Ten minutes later, as Remo climbed into a spiffy cherry-wood number with plush scarlet lining and a bottle of mineral water supplied compliments of the Popejoy Funeral Home, the undertaker was explaining, "A 'Jim Wilson' is slang for any cadaver traveling by air. We get a special discount fare, of course. It will be cold in the cargo hold, but with frequent landings, you should be fine. Assuming you don't object to being a dead man." He smiled like a pleasant little cherub.
"I've been a dead man before," said Remo, climbing in as the Master of Sinanju dabbed at his eyes with a flapping sleeve.
"My son," he said in a choked voice.
"I'm not dead," Remo reminded.
"I am merely practicing my grief for the long voyage," the Master of Sinanju said.
THE FLIGHT WASN'T the most pleasant journey Remo had ever taken in his life, but when the casket was taken off the Aeroflot plane and loaded into a truck by workmen who sounded Russian to Remo's ears, he was happy to have arrived.
Considering his destination was Moscow, Russia, this was amazing in itself.
The baggage handlers were very considerate. They pried open the casket to let Remo out. One clutched a pair of pliers.

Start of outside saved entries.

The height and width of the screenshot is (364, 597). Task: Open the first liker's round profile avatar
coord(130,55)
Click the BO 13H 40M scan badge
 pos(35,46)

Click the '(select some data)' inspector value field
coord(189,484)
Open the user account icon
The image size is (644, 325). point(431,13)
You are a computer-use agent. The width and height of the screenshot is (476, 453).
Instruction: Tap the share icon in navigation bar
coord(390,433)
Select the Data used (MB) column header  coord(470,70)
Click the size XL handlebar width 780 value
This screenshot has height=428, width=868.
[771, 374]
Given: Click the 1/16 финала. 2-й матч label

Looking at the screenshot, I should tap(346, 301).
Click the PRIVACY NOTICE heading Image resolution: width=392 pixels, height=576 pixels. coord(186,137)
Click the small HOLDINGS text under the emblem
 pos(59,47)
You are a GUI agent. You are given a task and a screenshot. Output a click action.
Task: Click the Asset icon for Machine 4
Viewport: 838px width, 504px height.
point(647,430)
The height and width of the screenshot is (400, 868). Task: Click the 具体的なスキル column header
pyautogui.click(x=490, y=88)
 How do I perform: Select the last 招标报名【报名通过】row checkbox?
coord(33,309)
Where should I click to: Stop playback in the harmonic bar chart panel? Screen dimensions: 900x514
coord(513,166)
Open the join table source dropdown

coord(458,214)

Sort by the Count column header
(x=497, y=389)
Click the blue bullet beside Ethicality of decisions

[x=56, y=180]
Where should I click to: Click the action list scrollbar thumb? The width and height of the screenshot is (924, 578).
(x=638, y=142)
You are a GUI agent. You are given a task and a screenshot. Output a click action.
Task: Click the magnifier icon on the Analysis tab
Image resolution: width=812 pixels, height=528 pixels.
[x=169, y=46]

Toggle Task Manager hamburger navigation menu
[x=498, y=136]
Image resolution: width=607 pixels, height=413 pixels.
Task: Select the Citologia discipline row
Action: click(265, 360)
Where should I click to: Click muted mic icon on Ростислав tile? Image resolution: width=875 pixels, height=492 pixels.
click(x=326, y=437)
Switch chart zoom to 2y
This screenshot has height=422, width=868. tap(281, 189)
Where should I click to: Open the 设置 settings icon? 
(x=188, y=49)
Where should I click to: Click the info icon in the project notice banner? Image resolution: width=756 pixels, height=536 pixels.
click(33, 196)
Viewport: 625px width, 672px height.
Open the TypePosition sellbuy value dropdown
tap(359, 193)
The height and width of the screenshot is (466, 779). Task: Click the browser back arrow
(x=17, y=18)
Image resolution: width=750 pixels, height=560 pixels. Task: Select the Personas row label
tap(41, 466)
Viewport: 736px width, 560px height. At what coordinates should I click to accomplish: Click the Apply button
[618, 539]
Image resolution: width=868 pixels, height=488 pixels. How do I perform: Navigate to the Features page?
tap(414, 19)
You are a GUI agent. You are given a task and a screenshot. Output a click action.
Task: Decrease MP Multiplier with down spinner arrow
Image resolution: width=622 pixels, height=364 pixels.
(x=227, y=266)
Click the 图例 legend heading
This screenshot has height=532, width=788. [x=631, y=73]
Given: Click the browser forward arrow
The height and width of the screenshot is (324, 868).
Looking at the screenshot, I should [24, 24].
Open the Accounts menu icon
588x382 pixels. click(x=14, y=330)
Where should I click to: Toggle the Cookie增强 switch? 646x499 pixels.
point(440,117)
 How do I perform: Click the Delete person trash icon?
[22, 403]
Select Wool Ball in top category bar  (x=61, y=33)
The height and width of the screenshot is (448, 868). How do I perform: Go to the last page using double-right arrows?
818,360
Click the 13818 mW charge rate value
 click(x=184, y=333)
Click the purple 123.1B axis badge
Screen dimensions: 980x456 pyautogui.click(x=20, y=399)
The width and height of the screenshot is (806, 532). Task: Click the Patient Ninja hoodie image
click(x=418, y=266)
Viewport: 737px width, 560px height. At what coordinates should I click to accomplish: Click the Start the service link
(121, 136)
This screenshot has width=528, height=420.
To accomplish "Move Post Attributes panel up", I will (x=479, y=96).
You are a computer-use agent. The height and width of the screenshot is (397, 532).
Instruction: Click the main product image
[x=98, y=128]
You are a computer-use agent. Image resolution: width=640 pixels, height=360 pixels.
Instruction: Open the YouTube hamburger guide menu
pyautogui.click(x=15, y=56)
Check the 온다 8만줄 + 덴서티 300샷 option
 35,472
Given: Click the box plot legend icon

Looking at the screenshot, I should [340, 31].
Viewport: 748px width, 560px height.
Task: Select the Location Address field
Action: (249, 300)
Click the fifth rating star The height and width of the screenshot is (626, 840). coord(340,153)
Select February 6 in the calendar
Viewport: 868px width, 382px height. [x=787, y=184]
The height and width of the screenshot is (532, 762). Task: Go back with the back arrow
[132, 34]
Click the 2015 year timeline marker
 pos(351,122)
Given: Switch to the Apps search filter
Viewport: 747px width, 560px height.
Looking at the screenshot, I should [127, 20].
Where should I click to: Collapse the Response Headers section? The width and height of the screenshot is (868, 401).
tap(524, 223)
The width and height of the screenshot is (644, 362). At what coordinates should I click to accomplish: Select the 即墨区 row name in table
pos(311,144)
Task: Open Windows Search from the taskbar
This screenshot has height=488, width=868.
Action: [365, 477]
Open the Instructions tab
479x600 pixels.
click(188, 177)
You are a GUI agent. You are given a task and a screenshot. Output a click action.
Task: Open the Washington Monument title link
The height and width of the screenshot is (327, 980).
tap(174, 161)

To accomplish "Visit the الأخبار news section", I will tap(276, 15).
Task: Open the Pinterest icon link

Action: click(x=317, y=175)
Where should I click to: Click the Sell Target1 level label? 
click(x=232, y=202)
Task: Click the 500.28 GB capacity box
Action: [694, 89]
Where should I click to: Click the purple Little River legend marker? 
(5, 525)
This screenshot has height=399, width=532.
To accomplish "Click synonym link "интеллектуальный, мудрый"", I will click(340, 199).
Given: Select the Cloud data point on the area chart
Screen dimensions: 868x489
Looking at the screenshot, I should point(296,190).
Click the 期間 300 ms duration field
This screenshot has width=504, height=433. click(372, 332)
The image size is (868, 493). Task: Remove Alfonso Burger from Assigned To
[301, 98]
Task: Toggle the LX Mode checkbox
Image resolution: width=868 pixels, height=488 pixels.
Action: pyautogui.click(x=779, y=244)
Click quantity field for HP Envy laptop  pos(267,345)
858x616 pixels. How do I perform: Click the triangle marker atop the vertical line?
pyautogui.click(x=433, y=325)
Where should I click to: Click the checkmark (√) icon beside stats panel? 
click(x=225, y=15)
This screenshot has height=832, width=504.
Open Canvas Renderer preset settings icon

When the baggage handler in what turned out to be Bucharest, Romania, opened the casket clutching pliers, Remo had assumed he was in Moscow and they were customs agents.
Then he saw the gold teeth cupped in one man's hand and realized they were corpse robbers. Remo scared one dead when he sat up and slapped the man's jaw askew while the others fled into the night.
Remo pulled the casket lid back.
After a while, someone came along and loaded Remo's coffin in the transfer plane.
The gold thieves in the true Moscow were made of sterner stuff. They looked shocked, then one pulled out a Luger and decided that if their victim wasn't completely dead, he would finish the job right here and now in the bowels of Moscow's Sheremetevo II Airport.
Instead, Remo pinched his forefinger against his thumb, placed it a micrometer in front of the man's nose and let go. Ping.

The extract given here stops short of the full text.